海外サッカーが好きで、特にプレミアリーグ中心に試合を観ています。中学生の頃にそのパスサッカーに魅了されてから、ずっとアーセナルのファンです。戦術的な分析などはまだまだ未熟ですが、「こういう見方もある」という新たな角度を皆さんにお届けすることができれば嬉しく思います。

国やクラブの垣根を超えて多くのファンに愛された”エル・ニーニョ”の大冒険が、この極東の地で終わりを迎えるとは、一体誰が予想できただろうか。

フェルナンド・トーレス。

スペインが産んだ天才FWの勇姿を目に焼き付けるための時間は、残りわずかとなった。

はじめに

2019年6月21日の昼下がり、元スペイン代表でJリーグのサガン鳥栖所属するフェルナンド・トーレス(35)が、今シーズン限りで現役引退することを発表した。

自身のInstagramとTwitterにて公開された1分間の動画には、彼の決意に満ちた表情と、キャリアを振り返る映像が映し出され、最後には6月23日朝に東京で記者会見を開くことが発表された。

あまりにも突然だったことに加え、「まさか日本で現役引退するとは」という声も相まって、このセンセーショナルな一報は瞬く間に世界中を駆け巡った。

スペインをはじめ、イングランド、イタリア、そして日本…様々な国で愛された彼の輝かしいキャリアを、数々の思い出に浸りながら振り返る。

§

> _依頼内容 A_
トーレス引退の記事について、次の問いに答えてください。
(i) 筆者が中学生の頃からファンであるクラブはどこか。
(ii) 引退発表の時点でトーレスが所属していたJリーグのクラブはどこか。
(iii) 動画の最後で告知された記者会見は、いつ、どこで開かれるとされているか。
> _依頼内容 B_
トーレス引退の記事を、最後の文の後から書き継いでください。

> _提供資料_

§

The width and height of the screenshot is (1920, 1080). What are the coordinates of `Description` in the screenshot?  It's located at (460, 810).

§

> _回答内容 A_
(i) アーセナル
(ii) サガン鳥栖
(iii) 6月23日朝、東京

> _回答内容 B_
書き手

 

衝撃だった日本での現役引退発表

 

Twitter

Instagram

 

動画の中の青年は、全盛期を象徴したかつての爽やかな金髪ではなかったが、どこかあの頃の面影を残していた。

 

一つ一つの言葉を噛みしめるように発して、自身のキャリアに終焉が訪れたこと、そしてその瞬間を日本で迎えることを自らの口で伝えた。

 

“神の子”が日本にやってきたのは2018年7月のことだった。

 

その直前にアンドレス・イニエスタのヴィッセル神戸加入が発表されていたこともあり、新たなるレジェンドのJリーグ参戦は、日本中のサッカーファンの心を躍らせた。

 

しかし、まさかキャリア終焉の瞬間もこの国で迎えるとは、その時は誰も予想出来なかっただろう。

 

選手にとって、「現役引退の瞬間」というものは本当に特別だ。

 

様々なクラブを渡り歩いたのち、最終的に故郷のクラブに戻って引退する選手もいれば、自分のキャリアにおいて最も重要だったクラブに戻って引退する選手もいる。

 

そんな中で、世界中の強豪クラブを渡り歩いたトーレスがキャリア最後のクラブとしてこのサガン鳥栖を選んだということ。

 

この事実は未だに信じられないことであり、とんでもなく贅沢な話だ。最後は本当に特別な瞬間になるであろう。

 

6月23日に東京で開かれた記者会見では、自身の現役引退の理由を、

 

「自分が求めるレベルに達していない」

 

と述べた。

 

さらに、引退後はそのままサガン鳥栖のアドバイザーに就任し、若手の育成に目を向けていくとも発表。

 

日本で引退するだけでなく、その後もキャリアも日本で築いていくというのだ。

 

現役最後の試合は、今年8月23日にホームで開催されるヴィッセル神戸戦となることが決まった。

 

盟友アンドレス・イニエスタ、ダビド・ビジャと同じ舞台に立ち、現役最後の瞬間を迎えることを選んだのだ。

 

 

この一戦は日本人だけでなく、世界中のサッカーファンにとって特別なものになることは間違いないだろう。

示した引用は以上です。